• _Texte fourni_:

------------------------------

Saïd Sadi : «On va pouvoir, enfin, débattre sur l’histoire dans les tribunaux»

Après l’annonce de la décision du procureur de la République près le tribunal d’Alger d’ouvrir une information judiciaire contre lui, nous avons contacté Saïd Sadi pour avoir sa réaction, dont voici le texte : «Ces tirs groupés pour faire barrage aux débats sur l’histoire sont révélateurs de la façon, dont on compte priver les Algériens du droit de regard sur leur passé.

Maintenant, le plus intéressant dans l’affaire est que c’est le noyau dur du pouvoir qui sort du bois pour assumer une censure qui était déléguée à des anciens du MALG et plus récemment à la fille de Messali Hadj, dont la violence et l’outrance du propos m’amènent à déposer une plainte pour diffamation. Moi j’assume tout ce que j’ai dit, étant entendu que certains médias amputent les déclarations pour essayer d’amorcer une provocation conçue de longue date pour arrêter le débat libre et serein sur la question.

C’est pour cela que j’ai mis sur ma page facebook l’intégralité de mes interventions. Par ailleurs, tout a été filmé. S’agissant de Messali, j’ai dit qu’il ne faut pas aller vers des raccourcis, qu’il ne faut pas être tenté par le jugement a posteriori, j’ai même dit, à la personne qui a posé cette question, que je ne voudrais pas y répondre et que cela s’apparentait à de la provocation.

------------------------------

• _Tâches à réaliser_:
- A) Recopiez le passage de l'article sur Saïd Sadi compris entre "C’est pour cela" et "de la provocation.", inclus, en renommant "facebook" en "Instagram".
- B) D'après l'article sur Saïd Sadi :
(i) Près de quel tribunal siège le procureur qui a décidé d'ouvrir une information judiciaire contre Saïd Sadi ?
(ii) Contre qui Saïd Sadi annonce-t-il déposer une plainte pour diffamation ?
(iii) Où Saïd Sadi a-t-il mis l'intégralité de ses interventions ?
Appuyez-vous uniquement sur l'article.

Entrées du jeu de données
------------------------------

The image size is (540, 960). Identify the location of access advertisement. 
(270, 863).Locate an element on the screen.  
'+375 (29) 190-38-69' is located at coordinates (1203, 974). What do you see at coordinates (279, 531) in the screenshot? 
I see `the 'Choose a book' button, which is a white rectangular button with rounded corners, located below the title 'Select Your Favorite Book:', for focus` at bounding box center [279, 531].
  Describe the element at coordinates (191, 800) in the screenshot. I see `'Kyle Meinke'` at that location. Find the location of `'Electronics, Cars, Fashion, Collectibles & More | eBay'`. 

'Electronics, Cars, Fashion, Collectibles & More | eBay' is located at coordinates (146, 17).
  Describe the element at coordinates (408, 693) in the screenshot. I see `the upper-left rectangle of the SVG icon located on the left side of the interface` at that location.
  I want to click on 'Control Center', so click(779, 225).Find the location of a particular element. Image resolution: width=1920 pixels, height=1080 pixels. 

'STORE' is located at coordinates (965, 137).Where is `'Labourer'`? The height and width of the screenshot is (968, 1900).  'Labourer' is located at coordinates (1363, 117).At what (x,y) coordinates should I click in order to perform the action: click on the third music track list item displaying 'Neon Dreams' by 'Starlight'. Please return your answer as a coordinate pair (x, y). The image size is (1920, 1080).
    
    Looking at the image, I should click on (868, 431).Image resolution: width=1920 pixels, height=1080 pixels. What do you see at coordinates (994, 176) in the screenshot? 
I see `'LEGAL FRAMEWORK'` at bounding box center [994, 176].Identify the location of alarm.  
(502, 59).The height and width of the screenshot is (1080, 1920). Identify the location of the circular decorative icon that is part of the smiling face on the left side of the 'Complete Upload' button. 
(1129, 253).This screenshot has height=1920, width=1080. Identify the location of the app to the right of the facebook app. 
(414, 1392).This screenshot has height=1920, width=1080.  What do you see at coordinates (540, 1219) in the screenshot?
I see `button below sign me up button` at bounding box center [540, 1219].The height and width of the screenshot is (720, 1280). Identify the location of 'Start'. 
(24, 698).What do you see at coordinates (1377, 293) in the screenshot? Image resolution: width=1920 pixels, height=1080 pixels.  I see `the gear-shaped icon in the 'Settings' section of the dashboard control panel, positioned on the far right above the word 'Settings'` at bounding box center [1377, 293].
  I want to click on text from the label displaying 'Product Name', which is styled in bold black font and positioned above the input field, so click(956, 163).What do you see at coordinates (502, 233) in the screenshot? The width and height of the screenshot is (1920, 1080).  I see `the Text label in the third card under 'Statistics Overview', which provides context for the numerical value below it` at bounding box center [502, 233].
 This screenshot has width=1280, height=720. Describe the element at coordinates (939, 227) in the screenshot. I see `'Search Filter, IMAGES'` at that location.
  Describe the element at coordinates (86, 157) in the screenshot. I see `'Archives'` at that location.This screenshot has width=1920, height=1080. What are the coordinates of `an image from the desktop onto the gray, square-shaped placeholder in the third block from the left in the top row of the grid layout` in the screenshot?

------------------------------

• _Réponses par tâche_:
- A)
C’est pour cela que j’ai mis sur ma page Instagram l’intégralité de mes interventions. Par ailleurs, tout a été filmé. S’agissant de Messali, j’ai dit qu’il ne faut pas aller vers des raccourcis, qu’il ne faut pas être tenté par le jugement a posteriori, j’ai même dit, à la personne qui a posé cette question, que je ne voudrais pas y répondre et que cela s’apparentait à de la provocation.

- B)
(i) Le tribunal d'Alger.
(ii) La fille de Messali Hadj.
(iii) Sur sa page facebook.